For this, you must have your "tcrp_model" folder (including prepared labels and features and all scripts) uploaded to your Google drive.

In [None]:
import os, sys
from google.colab import drive
drive.mount('/content/drive', force_remount=True)

In [None]:
# change to root directory
%cd /content/drive/MyDrive/MBP1413H/
# install required packages and modules
!pip install -r requirements.txt

In [None]:
# run scripts from "pipelines" directory (otherwise you will get module import errors)
%cd /content/drive/MyDrive/MBP1413H/tcrp_model/pipelines

## Run Instructions

### Preparing the pipeline:

**Step 1.** Choose a dataset, tissue, and drug on which you would like to apply the TCRP framework

**Step 2.** Prepare scripts for generating fewshot samples, the TCRP model, and baseline models for your chosen dataset, tissues, and drugs. For this, run "prepare_complete_run.py" as follows:
```
usage: prepare_complete_run.py --dataset DATASET --tissue TISSUE

--dataset # data set used to generate labels
--tissue # target tissue to perform TCRP on
```

*Approx. run time:* **10s** per tissue (for all drugs specified in drug list)

*Note:* You must specify the drugs for which you want to construct models by adding them to the "priority drugs file" in the "pipelines" directory

In [None]:
# 1. start by running the script to prepare the TCRP run
# in this example, the dataset is "GDSC" (challenge 1b) and the tissue is "soft_tissue"
# you will have to do thir for each tissue
!python prepare_complete_run.py --dataset GDSC --tissue soft_tissue

### Generating TCRP model:

**Step 3**. Generate fewshot samples and TCRP model by running MAML commands

*Approx. run time:* 40 **min** *per tissue (for one drug)*

In [None]:
# 2. build your TCRP model by running the jobs generated above
# replace "GDSC_soft_tissue" with your "{dataset}_{tissue}" from above 
!bash ../data/output/runs/GDSC_soft_tissue/MAML_cmd/run_MAML.sh


## Manually parsing through results to find the optimal TCRP run:

**Step 4.** For each dataset, tissue, and drug that TCRP was run on, use the *find_max_run.ipynb* to find the most optimal run. This notebook will tell you which output file has the best TCRP correlation, retrieve optimal performance outputs, and update current performance results (which default to the last TCRP run) with the optimized result.

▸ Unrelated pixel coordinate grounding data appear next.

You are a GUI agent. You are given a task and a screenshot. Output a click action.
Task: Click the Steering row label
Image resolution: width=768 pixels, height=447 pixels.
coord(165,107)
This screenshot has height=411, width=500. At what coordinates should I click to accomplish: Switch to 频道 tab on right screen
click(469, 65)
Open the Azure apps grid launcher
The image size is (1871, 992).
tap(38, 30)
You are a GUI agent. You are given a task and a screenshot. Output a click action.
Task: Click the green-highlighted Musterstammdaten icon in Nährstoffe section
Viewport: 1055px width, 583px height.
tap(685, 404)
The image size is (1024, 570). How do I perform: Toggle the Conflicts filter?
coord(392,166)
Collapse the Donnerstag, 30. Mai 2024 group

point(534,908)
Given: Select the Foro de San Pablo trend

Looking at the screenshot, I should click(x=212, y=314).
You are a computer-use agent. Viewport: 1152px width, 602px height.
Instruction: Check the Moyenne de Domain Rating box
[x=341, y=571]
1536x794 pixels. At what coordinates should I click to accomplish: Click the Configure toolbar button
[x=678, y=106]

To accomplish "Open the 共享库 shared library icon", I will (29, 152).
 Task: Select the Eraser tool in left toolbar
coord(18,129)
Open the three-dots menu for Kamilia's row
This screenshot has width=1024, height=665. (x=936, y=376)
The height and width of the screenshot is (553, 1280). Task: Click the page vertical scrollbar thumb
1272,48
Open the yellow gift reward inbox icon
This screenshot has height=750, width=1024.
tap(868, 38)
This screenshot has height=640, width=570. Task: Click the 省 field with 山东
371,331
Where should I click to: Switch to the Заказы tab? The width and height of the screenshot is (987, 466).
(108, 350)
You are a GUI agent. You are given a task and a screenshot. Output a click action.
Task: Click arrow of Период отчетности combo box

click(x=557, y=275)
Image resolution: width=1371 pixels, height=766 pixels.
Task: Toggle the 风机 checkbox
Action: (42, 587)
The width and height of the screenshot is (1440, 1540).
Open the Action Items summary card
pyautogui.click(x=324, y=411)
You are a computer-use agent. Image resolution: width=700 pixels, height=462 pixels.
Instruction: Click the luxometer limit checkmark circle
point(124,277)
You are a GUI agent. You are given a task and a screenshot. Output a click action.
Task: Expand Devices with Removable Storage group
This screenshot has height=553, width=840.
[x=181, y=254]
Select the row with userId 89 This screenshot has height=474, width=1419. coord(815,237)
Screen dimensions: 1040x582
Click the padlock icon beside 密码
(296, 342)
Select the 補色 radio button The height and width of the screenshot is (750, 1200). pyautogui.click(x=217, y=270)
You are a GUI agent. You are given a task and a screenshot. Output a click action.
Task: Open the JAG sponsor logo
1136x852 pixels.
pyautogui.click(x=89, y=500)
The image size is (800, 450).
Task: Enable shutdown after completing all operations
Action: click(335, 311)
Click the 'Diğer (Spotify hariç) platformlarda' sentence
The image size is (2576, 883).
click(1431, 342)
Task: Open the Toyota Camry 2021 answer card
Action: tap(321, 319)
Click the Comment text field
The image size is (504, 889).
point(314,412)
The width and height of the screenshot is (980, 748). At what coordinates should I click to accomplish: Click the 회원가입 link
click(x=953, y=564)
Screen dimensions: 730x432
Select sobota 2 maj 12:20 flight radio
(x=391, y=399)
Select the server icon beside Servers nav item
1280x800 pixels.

*Approx. run time:* **<5 min** to find optimal run and update performance metrics

## Generating baseline models:

**Step 5**. Generate baseline models by running baseline commands

*Approx. run time:* **25 min** *per tissue (for one drug)*:


*   <1 min for LR, NN
*   ~25 min for RF

**Note:** Because generating the RF model takes long, you can choose to ommit this baseline by setting the --RF argument to "False"

In [None]:
# only run this after the TCRP model has been generated (because you will need to have fewshot samples in hand)
# relpace "--dataset", "--tissue", "--drug", and run_name ("{dataset}_{tissue}") with the appropriate values
!python -m baselines.baseline_DRUG --dataset GDSC --tissue autonomic_ganglia --drug GSK429286A --K 10 --num_trials 20 --run_name GDSC_autonomic_ganglia --fewshot_data_path /content/drive/MyDrive/MBP1413H/tcrp_model/data/fewshot_data/GDSC

## Plotting results:

**Step 6.** For each dataset, use the *plot_results.ipynb* to visualize performance across models. This notebook will allow you to compare TCRP and baseline models (LR, NN, KNN, RF) based on the correlation between actual and predicted cellular response.